In the long-term we'll just be relying on x_analytics, yes, because the app will be sending through the pageID and namespace in the same way as desktop and the mobile web do; so it'll be pageid=50;ns=0;refresh-1 or pageid=50;ns=0, respectively. That's a different patch. In the short-term I'm not seeing how building out a complex ecosystem for this is a valuable use of time given that we know what we'll be switching to (and that it's standardised not just across apps, but also for desktop and the mobile web, to boot). All we care about distinguishing that we won't get for free as part of already-scheduled work is refreshes from pageviews.

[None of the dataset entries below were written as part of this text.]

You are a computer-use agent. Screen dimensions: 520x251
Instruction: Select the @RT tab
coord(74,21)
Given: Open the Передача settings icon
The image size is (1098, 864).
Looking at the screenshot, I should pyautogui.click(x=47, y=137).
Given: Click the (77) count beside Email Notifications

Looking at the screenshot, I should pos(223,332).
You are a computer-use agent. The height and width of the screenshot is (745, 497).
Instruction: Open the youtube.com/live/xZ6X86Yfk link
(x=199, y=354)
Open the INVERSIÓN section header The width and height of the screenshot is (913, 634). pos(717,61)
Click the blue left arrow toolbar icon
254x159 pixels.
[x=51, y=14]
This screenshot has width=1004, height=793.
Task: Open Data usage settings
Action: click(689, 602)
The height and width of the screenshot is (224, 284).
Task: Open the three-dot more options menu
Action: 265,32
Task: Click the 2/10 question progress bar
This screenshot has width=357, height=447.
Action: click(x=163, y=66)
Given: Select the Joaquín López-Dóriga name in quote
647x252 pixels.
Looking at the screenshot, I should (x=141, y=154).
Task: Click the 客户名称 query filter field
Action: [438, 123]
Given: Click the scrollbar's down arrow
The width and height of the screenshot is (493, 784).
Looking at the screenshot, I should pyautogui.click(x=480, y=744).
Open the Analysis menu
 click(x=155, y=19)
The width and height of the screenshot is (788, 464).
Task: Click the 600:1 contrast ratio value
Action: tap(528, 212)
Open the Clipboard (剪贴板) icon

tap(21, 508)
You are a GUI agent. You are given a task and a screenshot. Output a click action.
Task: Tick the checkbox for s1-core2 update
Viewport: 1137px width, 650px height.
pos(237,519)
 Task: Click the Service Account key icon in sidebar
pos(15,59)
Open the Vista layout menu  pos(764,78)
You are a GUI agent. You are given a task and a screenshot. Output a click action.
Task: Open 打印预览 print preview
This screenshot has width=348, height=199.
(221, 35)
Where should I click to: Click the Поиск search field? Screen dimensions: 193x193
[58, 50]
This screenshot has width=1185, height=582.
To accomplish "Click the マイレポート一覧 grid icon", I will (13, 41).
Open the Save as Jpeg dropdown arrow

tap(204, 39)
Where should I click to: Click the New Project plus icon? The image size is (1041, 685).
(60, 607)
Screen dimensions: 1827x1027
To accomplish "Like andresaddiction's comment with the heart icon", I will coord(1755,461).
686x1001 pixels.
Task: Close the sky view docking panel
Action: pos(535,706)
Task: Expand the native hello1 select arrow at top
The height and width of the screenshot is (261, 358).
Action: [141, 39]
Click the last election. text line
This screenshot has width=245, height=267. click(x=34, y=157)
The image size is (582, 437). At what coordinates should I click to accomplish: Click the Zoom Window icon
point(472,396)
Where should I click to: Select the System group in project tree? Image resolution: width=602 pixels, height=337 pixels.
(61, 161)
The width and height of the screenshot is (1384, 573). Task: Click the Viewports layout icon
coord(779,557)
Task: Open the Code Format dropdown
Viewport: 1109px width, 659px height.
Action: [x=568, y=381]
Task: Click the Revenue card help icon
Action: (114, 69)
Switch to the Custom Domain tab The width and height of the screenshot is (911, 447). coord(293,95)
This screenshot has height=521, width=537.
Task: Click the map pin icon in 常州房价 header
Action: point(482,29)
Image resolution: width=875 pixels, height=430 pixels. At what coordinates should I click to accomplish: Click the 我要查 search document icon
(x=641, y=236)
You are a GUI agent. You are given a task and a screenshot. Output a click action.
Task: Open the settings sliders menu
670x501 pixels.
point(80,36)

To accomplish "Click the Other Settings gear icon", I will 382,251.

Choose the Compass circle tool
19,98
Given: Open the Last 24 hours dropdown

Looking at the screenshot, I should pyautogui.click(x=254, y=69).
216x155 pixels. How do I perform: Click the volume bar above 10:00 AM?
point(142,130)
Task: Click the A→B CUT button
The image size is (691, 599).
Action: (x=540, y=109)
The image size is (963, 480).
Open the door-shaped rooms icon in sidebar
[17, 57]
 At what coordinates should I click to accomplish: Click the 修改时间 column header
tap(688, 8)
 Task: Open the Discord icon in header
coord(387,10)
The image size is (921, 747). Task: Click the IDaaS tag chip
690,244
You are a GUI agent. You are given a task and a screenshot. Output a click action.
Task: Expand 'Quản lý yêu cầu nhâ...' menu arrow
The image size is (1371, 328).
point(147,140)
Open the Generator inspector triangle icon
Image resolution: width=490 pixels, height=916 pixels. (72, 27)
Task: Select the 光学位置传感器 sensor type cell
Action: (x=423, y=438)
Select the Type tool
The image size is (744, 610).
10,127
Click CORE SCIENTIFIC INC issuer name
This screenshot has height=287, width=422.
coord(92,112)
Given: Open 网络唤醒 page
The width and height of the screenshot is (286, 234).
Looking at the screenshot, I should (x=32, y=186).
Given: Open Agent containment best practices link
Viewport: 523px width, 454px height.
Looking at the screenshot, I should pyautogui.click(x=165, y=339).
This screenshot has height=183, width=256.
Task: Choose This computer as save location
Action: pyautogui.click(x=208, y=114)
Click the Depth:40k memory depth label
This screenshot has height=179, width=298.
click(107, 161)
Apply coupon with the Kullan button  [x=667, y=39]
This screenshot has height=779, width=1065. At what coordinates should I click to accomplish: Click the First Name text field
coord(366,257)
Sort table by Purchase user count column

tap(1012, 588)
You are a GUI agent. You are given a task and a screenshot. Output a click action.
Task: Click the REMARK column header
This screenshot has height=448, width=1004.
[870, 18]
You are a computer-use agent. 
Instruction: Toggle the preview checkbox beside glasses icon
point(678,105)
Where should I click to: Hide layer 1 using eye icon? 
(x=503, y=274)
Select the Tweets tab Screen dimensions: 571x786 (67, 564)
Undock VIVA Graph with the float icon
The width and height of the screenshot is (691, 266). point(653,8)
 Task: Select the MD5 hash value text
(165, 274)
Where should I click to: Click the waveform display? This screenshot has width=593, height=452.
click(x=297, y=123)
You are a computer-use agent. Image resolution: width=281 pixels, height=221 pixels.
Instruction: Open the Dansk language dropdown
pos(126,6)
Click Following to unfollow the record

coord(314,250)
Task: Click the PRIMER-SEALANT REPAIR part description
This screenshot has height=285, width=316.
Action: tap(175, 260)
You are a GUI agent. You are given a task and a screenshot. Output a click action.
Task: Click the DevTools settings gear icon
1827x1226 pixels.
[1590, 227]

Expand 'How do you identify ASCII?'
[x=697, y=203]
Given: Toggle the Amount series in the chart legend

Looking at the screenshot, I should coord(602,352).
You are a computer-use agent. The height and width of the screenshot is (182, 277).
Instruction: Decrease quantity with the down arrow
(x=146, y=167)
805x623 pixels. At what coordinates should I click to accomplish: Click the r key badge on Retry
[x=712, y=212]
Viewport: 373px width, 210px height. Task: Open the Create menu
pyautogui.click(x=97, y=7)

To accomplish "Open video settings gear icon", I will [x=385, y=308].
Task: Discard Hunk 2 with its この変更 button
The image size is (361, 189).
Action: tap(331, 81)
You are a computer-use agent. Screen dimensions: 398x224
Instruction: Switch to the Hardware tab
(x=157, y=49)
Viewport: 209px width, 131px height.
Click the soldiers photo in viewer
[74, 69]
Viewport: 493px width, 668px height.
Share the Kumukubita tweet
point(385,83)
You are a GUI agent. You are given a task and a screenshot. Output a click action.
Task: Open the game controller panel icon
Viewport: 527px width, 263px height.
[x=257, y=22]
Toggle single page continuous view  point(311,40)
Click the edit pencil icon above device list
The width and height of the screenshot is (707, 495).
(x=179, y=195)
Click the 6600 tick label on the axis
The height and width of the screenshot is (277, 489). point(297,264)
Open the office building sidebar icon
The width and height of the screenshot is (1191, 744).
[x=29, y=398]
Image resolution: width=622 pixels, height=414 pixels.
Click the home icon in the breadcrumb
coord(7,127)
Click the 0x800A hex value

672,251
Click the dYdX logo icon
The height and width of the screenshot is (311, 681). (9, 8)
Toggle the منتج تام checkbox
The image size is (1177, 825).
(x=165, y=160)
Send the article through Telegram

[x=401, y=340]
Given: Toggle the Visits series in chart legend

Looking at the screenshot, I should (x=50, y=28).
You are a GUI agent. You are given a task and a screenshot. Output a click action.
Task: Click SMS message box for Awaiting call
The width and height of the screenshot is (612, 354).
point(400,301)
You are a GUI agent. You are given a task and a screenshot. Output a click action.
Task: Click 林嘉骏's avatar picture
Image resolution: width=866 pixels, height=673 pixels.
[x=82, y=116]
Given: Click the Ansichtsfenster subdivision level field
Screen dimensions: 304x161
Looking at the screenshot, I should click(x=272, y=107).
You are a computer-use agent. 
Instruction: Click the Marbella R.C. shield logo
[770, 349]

On 19 March 2015 at 23:59, Gergo Tisza gtisza@wikimedia.org wrote:
On Thu, Mar 19, 2015 at 8:06 PM, Oliver Keyes okeyes@wikimedia.org wrote:
As I see it, we basically have two possibilities here:
- Make the URLs distinguishable;
- Add additional metadata in a non-URL place
1 is undesirable because it ruins caching, and we like caching. So we look at 2, which realistically means the x_analytics field. Why don't we add a parameter there? refresh=1. And then, our app check boils down to (in pseudocode):
if(other_checks & urlContains("sections=(0|all)" & !xAnalyticsContains("refresh")){ return true; } return false;
Nice and simple and easy. It'll require some coordination with Ottomata because it means modifying the UDF parameters, and we're using said UDF in production so it'll have to be synced to a change in the relevant Oozie job, but it should be totally doable, and I can't see an easier way of doing it.
Thoughts, people?
Why use anything other than X-Analytics at all? Source of the pageview is exactly the kind of information it is meant for. Just set source=AndroidAppPageView / source=IosAppSectionView / source=AndroidAppSavedPageRefresh etc. (Or set up a mapping to three-letter acronyms if you want to be nice on the servers.) That puts logging completely in the hands of the app developers, so there are no information flow problems and less organizational overhead; it also makes rules more explicit (and thus harder to mess up / easier to spot errors).